Lucy and Owen’s relationship plays out across the globe as they stay in touch through postcards, occasional e-mails, and — finally — a reunion in the city where they first met.

A carefully charted map of a long-distance relationship, Jennifer E. Smith’s new novel shows that the center of the world isn’t necessarily a place. It can be a person, too.

review :

This is the first book I’ve read by this author and it certainly makes me want to pick up more written by her. I don’t usually reach for contemporary books so I typically wait to see which novels other people seem to be raving about before I decide to give them a read as well. I’ve heard such great things about Jennifer E. Smith that I picked up The Geography of You and Me as soon as it appeared in my local library. This story definitely gives a unique twist to a long distance love story.

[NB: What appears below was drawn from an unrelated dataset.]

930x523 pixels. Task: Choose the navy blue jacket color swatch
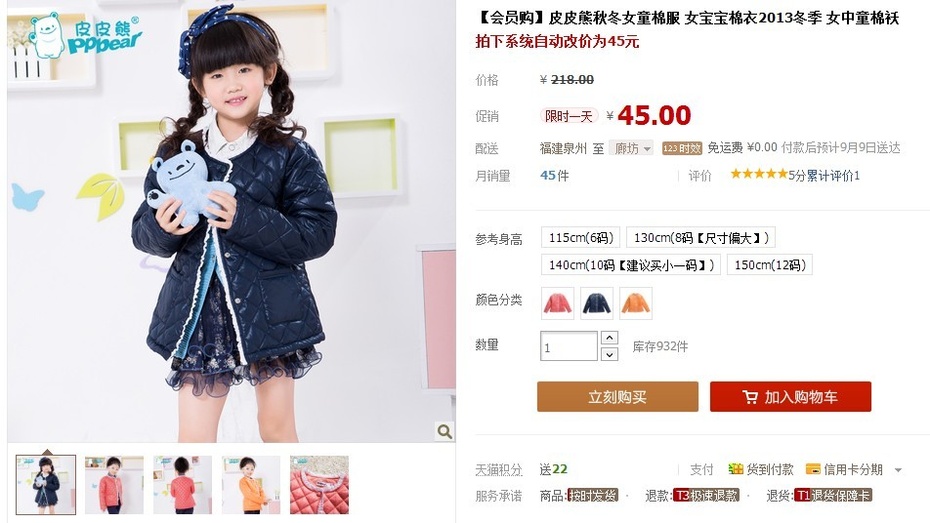pos(597,303)
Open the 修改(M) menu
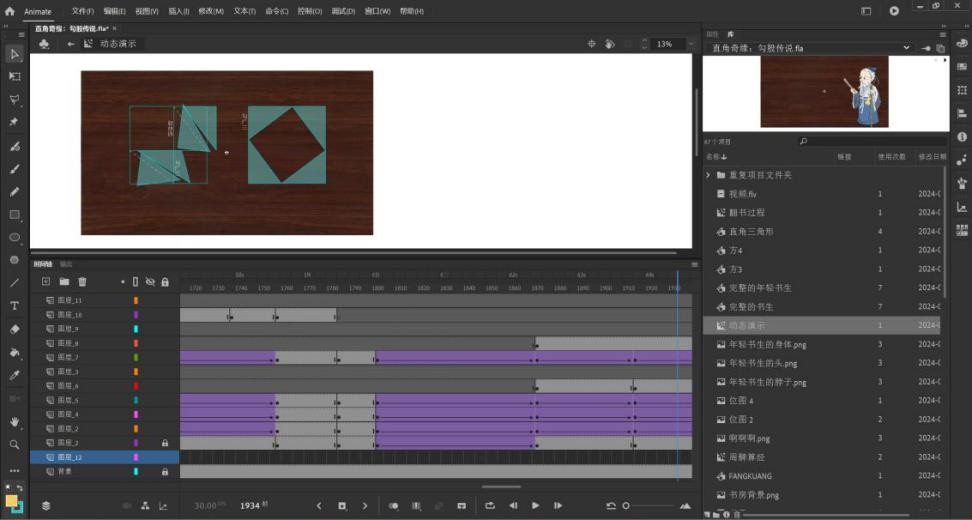The width and height of the screenshot is (972, 520). click(211, 11)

What I found very interesting about this novel was that neither of the characters suffered from the absent or invisible parent syndrome that usually infects YA novels so the teenage characters are essentially able to do whatever they want, which doesn’t often happen in real life. One of my favorite parts of this book was Owen’s relationship with his father. They’re both trying so hard to be there for each other and to make up for the whole in their family that was left behind when Owen’s mother passed away. I also found Lucy’s family dynamic interesting-though it seemed too many of their family problems were solved immediately.

Communicating through postcards was a really cute idea, though I love that the author discussed the complications and pitfalls that come from speaking to another person only through that medium. Through the postcard messages we get to see in the book, it’s easy to see how similar and yet complexly different the two leading characters are.

One thing I really appreciated about this novel was how nothing was instant except that initial attraction. The two needed to fight to see one another again and when they were apart, needed to decide whether it was worth keeping up the lines of communication. After all, they’d barely known each other before they moved apart. I kept second-guessing what might happen with the two of them, which doesn’t happen often with me and contemporary books.

I’d definitely recommend this cute, quick read!